Document excerpt:
+===+
"""
Analogy analyzer units
----------------------

This module provides analyzer units that analyzes unknown words by looking
at how similar known words are analyzed.

"""

import operator

from pymorphy3.dawg import PrefixMatcher
from pymorphy3.units.base import AnalogyAnalyzerUnit
from pymorphy3.units.by_lookup import DictionaryAnalyzer
from pymorphy3.units.utils import (
    add_parse_if_not_seen,
    add_tag_if_not_seen,
    with_prefix,
    without_fixed_prefix
)
from pymorphy3.utils import word_splits

_cnt_getter = operator.itemgetter(3)


class _PrefixAnalyzer(AnalogyAnalyzerUnit):

    def normalizer(self, form, this_method):
        prefix = this_method[1]
        normal_form = yield without_fixed_prefix(form, len(prefix))
        yield with_prefix(normal_form, prefix)

    def lexemizer(self, form, this_method):
        prefix = this_method[1]
        lexeme = yield without_fixed_prefix(form, len(prefix))
        yield [with_prefix(f, prefix) for f in lexeme]


class KnownPrefixAnalyzer(_PrefixAnalyzer):
    """
    Parse the word by checking if it starts with a known prefix
    and parsing the remainder.

    Example: псевдокошка -> (псевдо) + кошка.
    """
    _repr_skip_value_params = ['known_prefixes']

    def __init__(self, known_prefixes, score_multiplier=0.75, min_remainder_length=3):
        self.known_prefixes = known_prefixes
        self.score_multiplier = score_multiplier
        self.min_remainder_length = min_remainder_length

    def init(self, morph):
        super().init(morph)
        self.get_prefixes = PrefixMatcher(self.known_prefixes).prefixes

    def parse(self, word, word_lower, seen_parses):
        result = []
        for prefix, unprefixed_word in self.possible_splits(word_lower):
            method = (self, prefix)
+===+
Aim of the task:
Answer these questions about the analogy analyzer module:
1. According to the module docstring, how do its units analyze unknown words?
2. What default value does KnownPrefixAnalyzer give to score_multiplier?
3. Which word does the KnownPrefixAnalyzer docstring use as its example, and into what two parts is it split?

Stored data:
+===+
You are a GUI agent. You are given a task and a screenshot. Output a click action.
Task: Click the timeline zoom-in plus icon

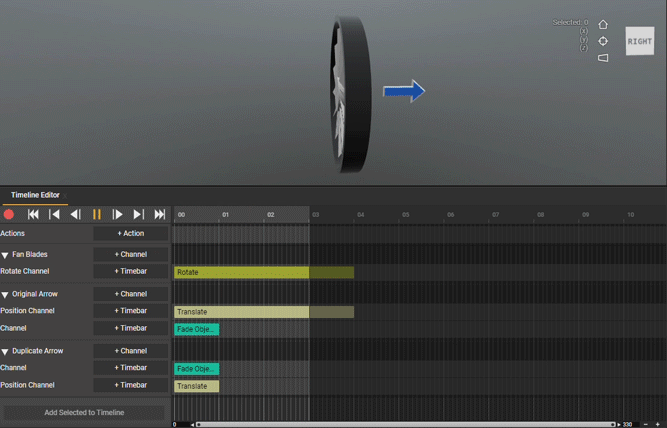657,424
+===+
Exercise answer:
1. By looking at how similar known words are analyzed.
2. 0.75.
3. псевдокошка, split into псевдо and кошка.